「中国ではチベット人だけでなく、一般市民も苦しみの中にある」。亡命チベット代表者議会(ATPD、国会に相当)議長として今月6日、チベット支援団体の招きで来日。東京都内で約1200人を前に訴えた。2日半の滞在で、チベット亡命政府の所在地インド北部のダラムサラにとんぼ返りした。
3月のチベット暴動を機に設立された政府、議会、民間の「緊急統一委員会」委員長も兼任する。過激な意見も出る亡命社会の世論をなだめ、中国政府への要請を一本化し、情報を集める。4月には欧州3カ国を訪問。不眠不休でダライ・ラマ側情報発信の最前線に立ってきた。
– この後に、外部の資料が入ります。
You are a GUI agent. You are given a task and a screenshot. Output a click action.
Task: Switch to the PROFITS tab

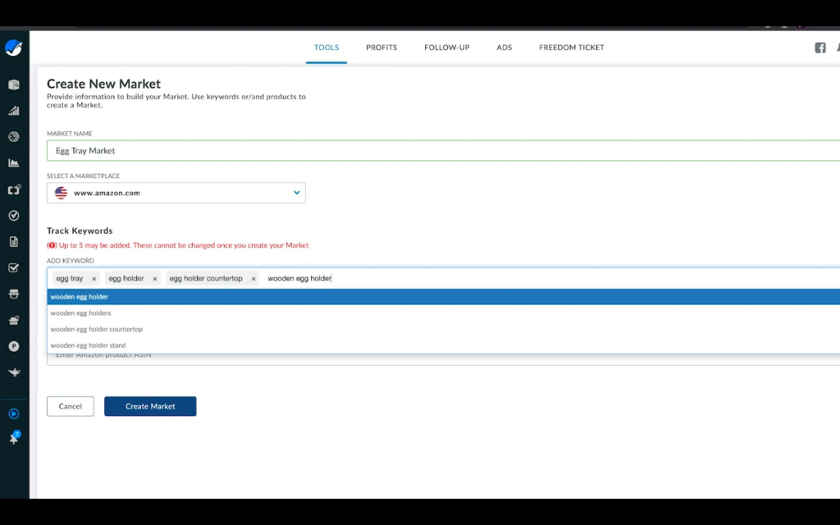click(x=381, y=48)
1949年、西チベットのガリ(チベット自治区阿里)生まれ。59年、ダライ・ラマ14世とともに家族で国境を越えた。難民学校で学び、卒業後は亡命政府の仕事や政治活動にかかわった。94年に「チベット国民民主党」を創設。議長就任で党を離れても「政党政治が機能してこそ民主社会」と信じる。今回も、親交のある日本の政治家らの招きを受けた。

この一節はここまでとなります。